Thursday, March 06, 2014

"Wearables" are grinding my gears.

Yesterday I wanted to make a post shitting all over this new segment. I think it's the faddiest thing ever. Yes - that's a word. Yet I didn't because I would just have to remove it since I was going to at least one conference in the next few months that is trying to convince me to drink the cool-aid.  And that seemed weak. Some day it will be a viable sector. I'm just not sure when. Could be 5 years. Could be 20. Maybe not at all. Possibly it will die. Someone will build on the technology and it will live in a different form.

My general feeling about Google glass is - people don't really like wearing glasses. People say a lot of things about people loving to wear sunglasses. Maybe so. But as a person who doesn't yet wear them - my whole life experience tells me people don't like wearing glasses that much. They go to great lengths to avoid them. They get contacts, or they get laser surgery. You can't fold up Google glass into a case. You have to wear them all the time. Which doesn't even matter for this post.

Mr S. was at the eye doctor a couple of weeks ago. He's always worn glasses until he got surgery but still needs reading glasses. I was asking the eye doctor what he thought the long term affects of Google Glass were. My feeling was there was eventually going to be some eye strain. He didn't think it would be a problem at all. Though he'd just booked his first client with prescription Glass but hadn't seen them yet. Not two days later I started reading stories about people getting headaches from Google Glass from an early adopter. Which reaffirmed my position.

The other obvious elephant in the room is privacy. This is the bigger problem in my opinion. I went to a Google Glass conference last summer (Read: I've slightly changed my opinion about Google Glass) and walked away with a general "if you say so" feeling. I have to quote the whole paragraph or it won't make sense.

"A gentleman from another country (I have to admit I don't remember which one) stood up and told the speaker than in many European countries this device would actually be illegal. I didn't know this, but apparently there is some law that you can't walk up to people face to face and take a picture of them without their consent. The speaker did not want to hear this, and I'm not sure he completely understood what the guy was trying to tell him. Besides, whatever that guy said didn't matter. Google knows it's going to have a lot of privacy lawsuits according to him. He was so unhearing of the concept I thought to myself - the first time some creepy guy takes a picture of a child at a pool, they are going to have problems. As a female, even I sense some resistance when I want to take pictures of someone else's child at a public event. I always, always, ask permission. And I'm a girl! I don't feel that same obligation with adults."

Now there is at least one bar in San Francisco that is banning Glass. And.... people are generally becoming less accepting of being photographed. Even in third world countries where even they have cell phones - people will shield their face from being photographed. Even they are aware of the camera like never before.

Okay - so I'm not a fan of Glass. What about fitbits and products like that. I generally have very little opinion other than it is pretty impressive how they are getting this technology in such a small footprint. However, even they are experiencing some issues. It doesn't really make sense why. People have been wearing watches forever. I can only say - my Aunt was allergic to non-allergic metals. She could never wear ear rings. There must be something in them that causes the same reaction.

EXERCISE REQUIREMENTS => In the post about wearables, what is at least one bar in San Francisco doing?

MATERIAL SHOWN =>
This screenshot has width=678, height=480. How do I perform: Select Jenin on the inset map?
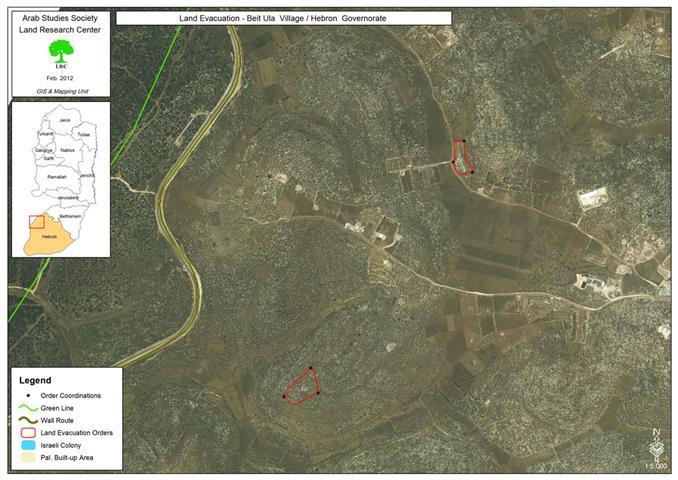(65, 120)
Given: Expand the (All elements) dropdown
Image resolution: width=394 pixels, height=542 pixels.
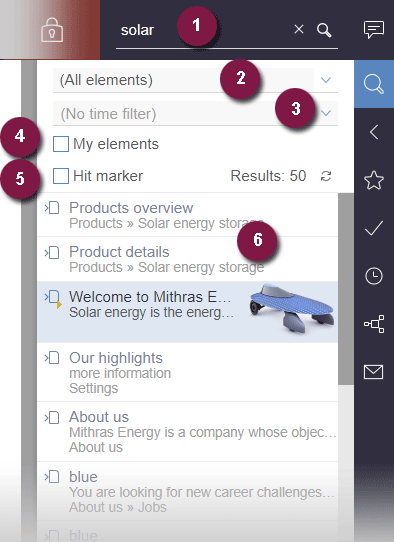Looking at the screenshot, I should (195, 80).
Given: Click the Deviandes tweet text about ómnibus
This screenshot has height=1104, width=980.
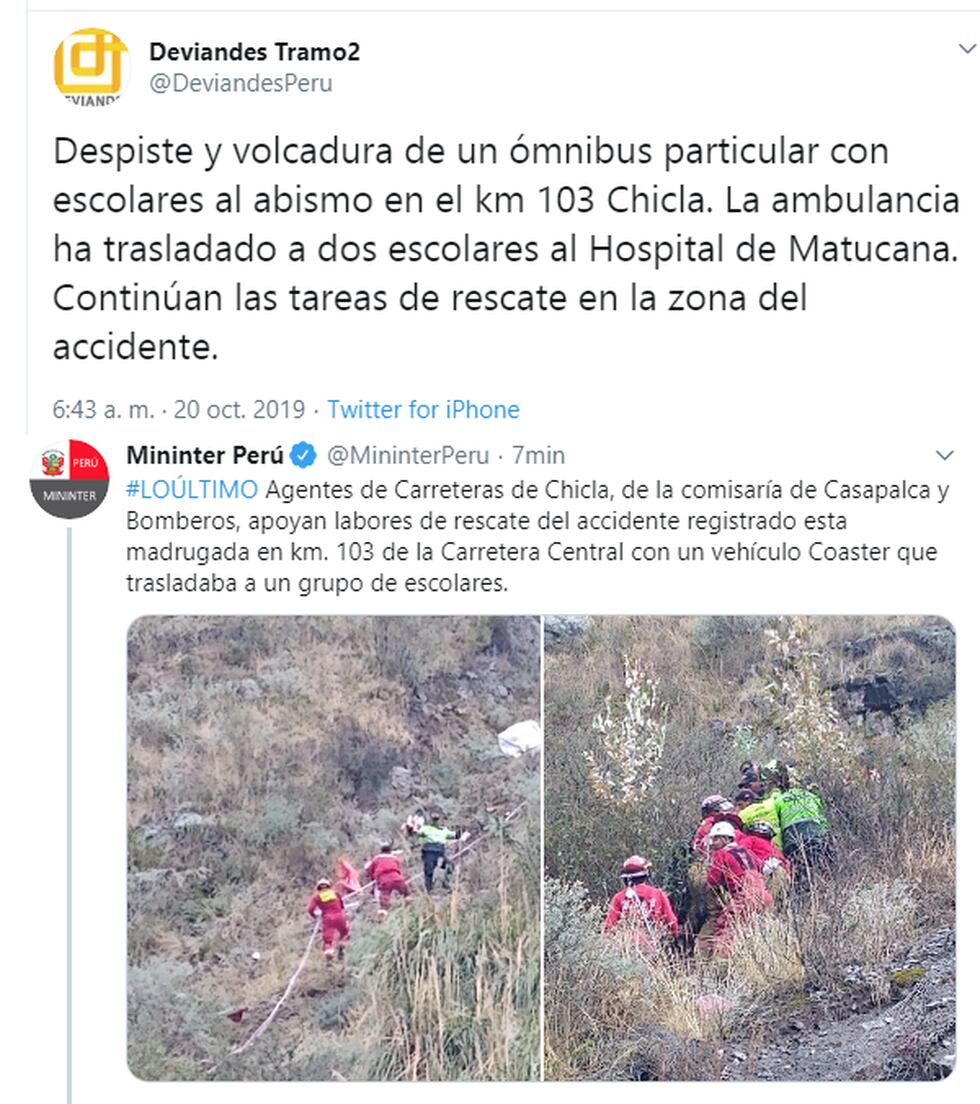Looking at the screenshot, I should click(x=506, y=249).
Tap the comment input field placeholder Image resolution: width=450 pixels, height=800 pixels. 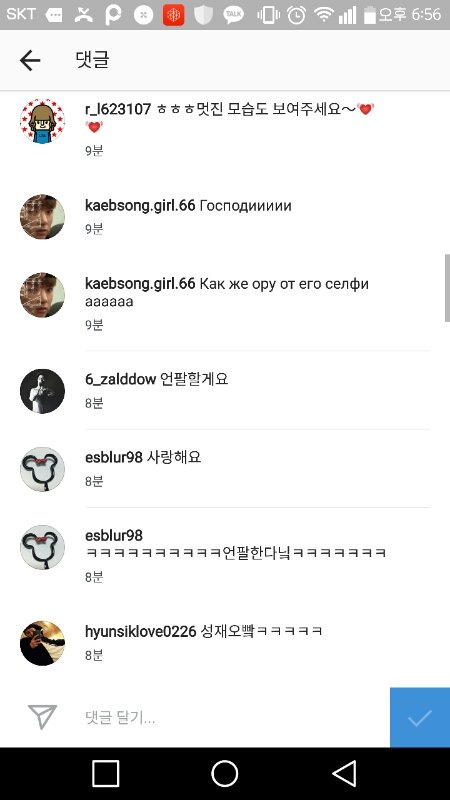click(x=120, y=718)
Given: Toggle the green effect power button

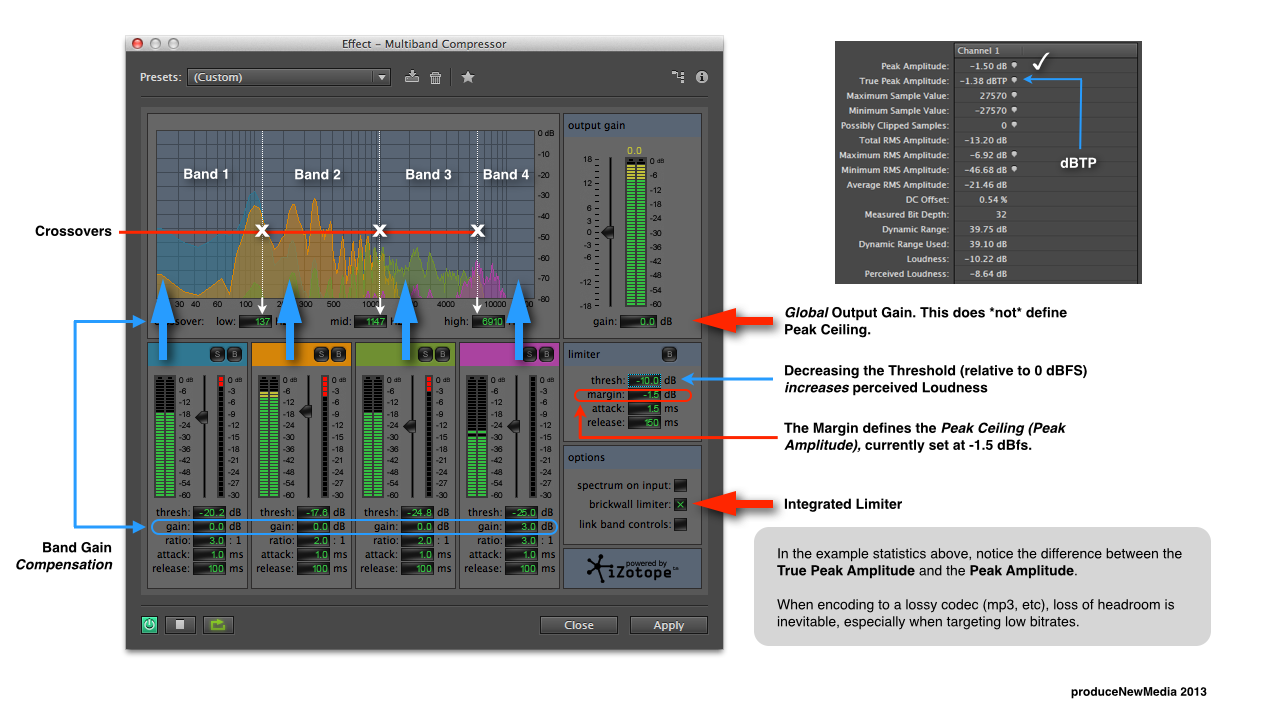Looking at the screenshot, I should [x=149, y=625].
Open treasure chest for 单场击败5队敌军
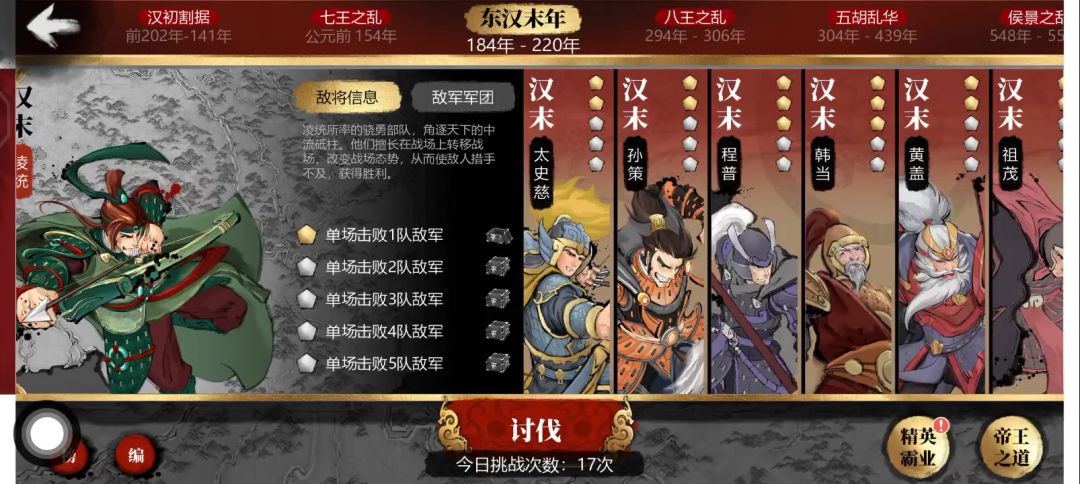The image size is (1080, 484). (x=498, y=363)
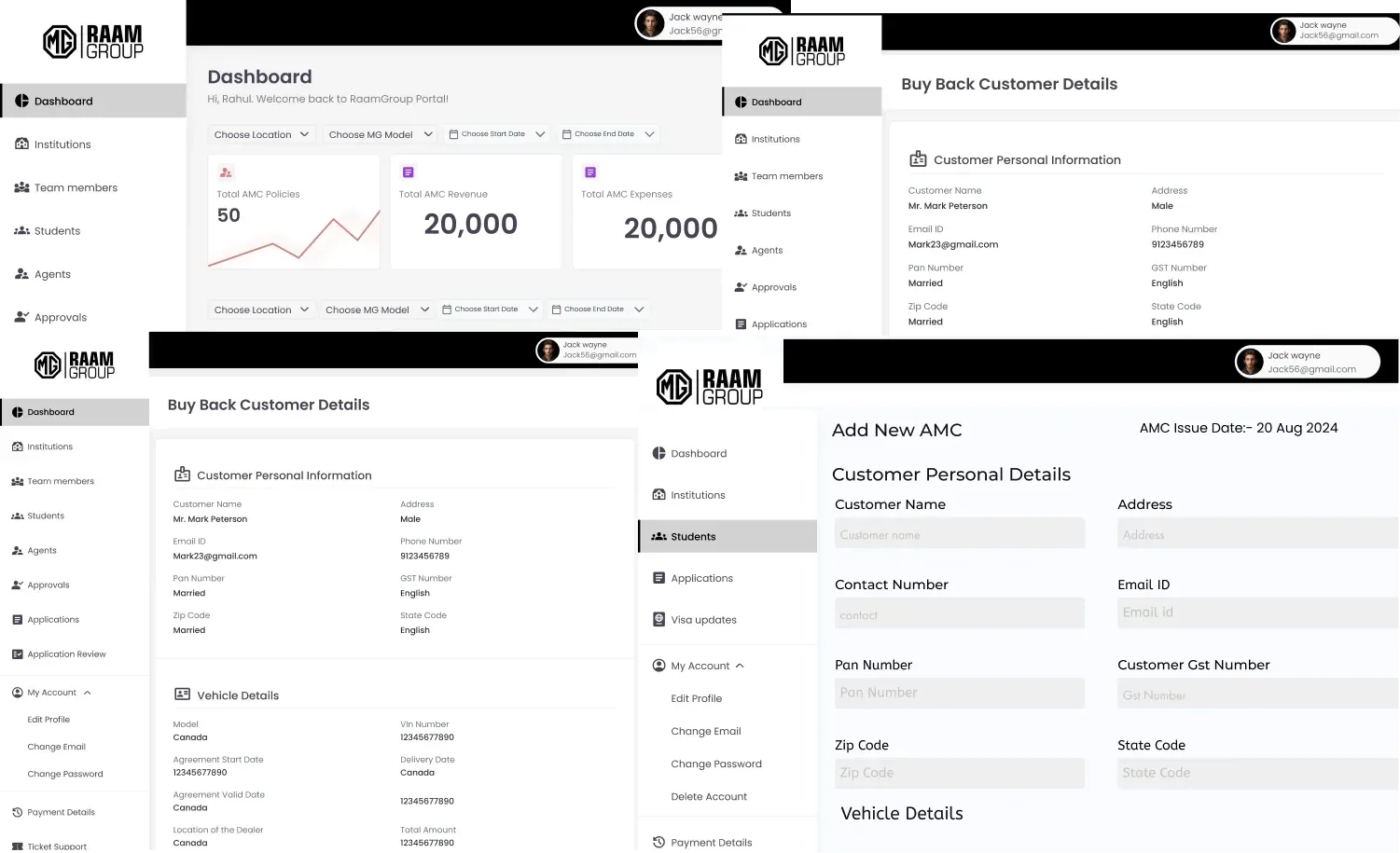Screen dimensions: 1400x853
Task: Expand the Choose MG Model dropdown above AMC cards
Action: click(x=381, y=134)
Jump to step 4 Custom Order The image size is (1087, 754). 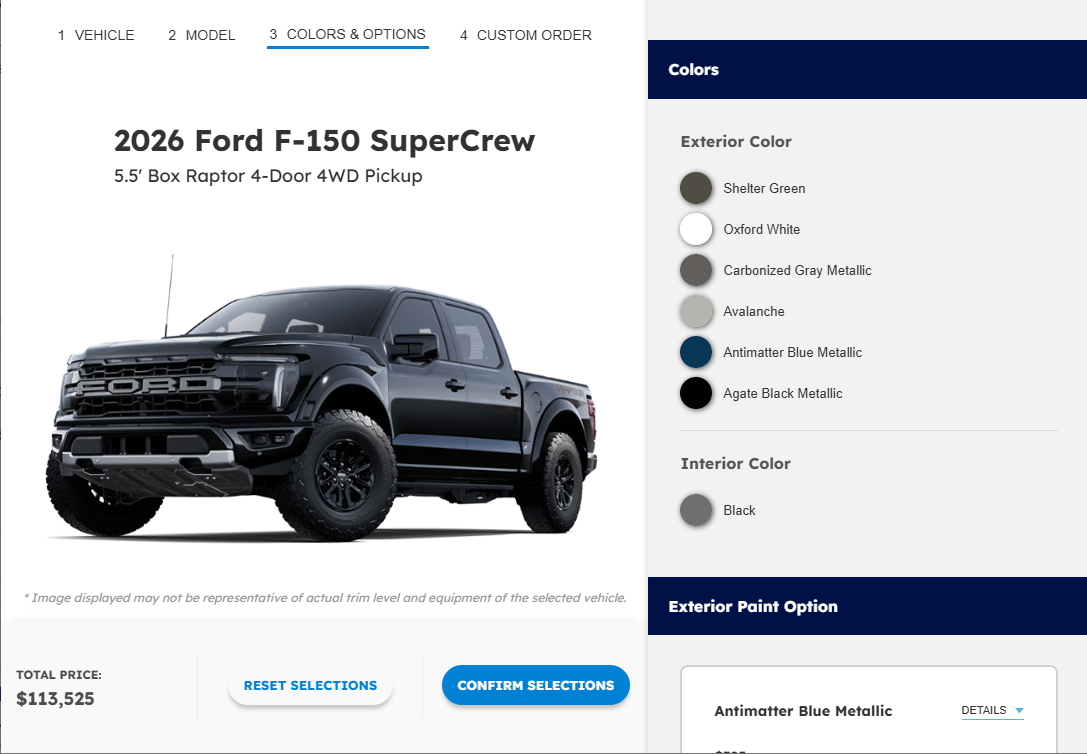526,35
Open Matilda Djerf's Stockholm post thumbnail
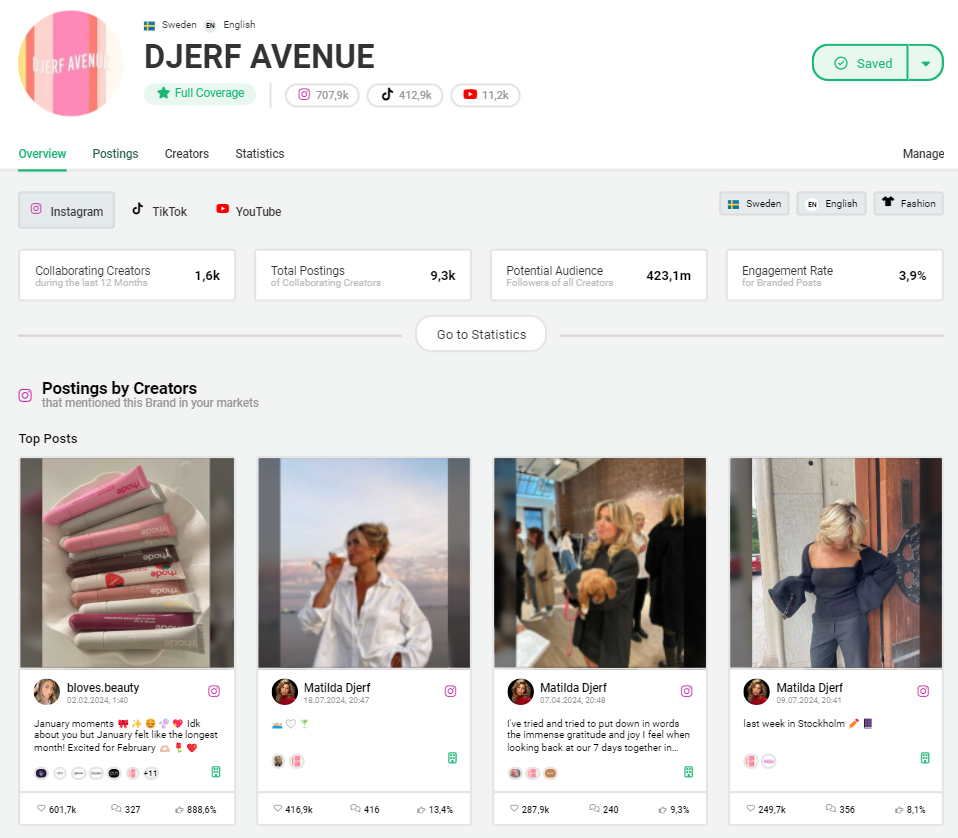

REPLY TO THE EXERCISE => It is banning Glass.